**What to produce:**
Go through the listing below. Copy each line that has the string "computer".

————————

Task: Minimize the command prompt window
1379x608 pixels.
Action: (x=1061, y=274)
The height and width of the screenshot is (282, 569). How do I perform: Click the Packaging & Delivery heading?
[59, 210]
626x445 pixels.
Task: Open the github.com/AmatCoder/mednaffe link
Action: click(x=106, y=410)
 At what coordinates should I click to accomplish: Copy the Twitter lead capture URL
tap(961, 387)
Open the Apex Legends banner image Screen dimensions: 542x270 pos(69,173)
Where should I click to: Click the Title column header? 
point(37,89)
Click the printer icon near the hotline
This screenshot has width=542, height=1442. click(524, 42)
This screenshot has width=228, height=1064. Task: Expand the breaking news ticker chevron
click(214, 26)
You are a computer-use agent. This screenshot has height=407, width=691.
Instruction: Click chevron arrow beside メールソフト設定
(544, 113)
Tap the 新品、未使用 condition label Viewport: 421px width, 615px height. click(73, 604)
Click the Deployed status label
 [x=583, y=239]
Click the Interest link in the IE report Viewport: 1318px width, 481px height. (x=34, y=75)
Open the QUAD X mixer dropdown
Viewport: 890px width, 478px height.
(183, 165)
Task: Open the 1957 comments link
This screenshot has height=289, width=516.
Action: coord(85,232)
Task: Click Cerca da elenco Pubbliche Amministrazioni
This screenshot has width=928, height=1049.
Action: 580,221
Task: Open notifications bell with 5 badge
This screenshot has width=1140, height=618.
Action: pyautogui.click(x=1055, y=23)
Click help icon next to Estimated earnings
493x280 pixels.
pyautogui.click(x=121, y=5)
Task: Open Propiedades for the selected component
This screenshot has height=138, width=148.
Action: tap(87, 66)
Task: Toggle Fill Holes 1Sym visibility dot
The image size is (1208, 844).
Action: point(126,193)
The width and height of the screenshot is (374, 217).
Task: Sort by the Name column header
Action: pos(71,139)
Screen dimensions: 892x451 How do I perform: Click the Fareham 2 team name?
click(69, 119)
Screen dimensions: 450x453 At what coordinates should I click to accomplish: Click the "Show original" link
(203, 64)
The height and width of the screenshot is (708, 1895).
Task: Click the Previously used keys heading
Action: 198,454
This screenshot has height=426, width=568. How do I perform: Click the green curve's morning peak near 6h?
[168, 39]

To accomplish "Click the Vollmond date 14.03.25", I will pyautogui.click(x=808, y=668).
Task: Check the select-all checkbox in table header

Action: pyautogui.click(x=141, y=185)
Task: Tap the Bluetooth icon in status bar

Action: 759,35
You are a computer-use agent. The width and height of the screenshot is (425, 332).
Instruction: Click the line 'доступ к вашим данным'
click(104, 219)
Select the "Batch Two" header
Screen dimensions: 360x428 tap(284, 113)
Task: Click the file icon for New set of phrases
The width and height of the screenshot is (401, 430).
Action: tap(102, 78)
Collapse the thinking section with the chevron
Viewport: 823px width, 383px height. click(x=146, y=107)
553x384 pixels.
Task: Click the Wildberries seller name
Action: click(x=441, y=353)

————————

**Exercise response:**
You are a computer-use agent. This screenshot has height=407, width=691.
You are a computer-use agent. The width and height of the screenshot is (425, 332).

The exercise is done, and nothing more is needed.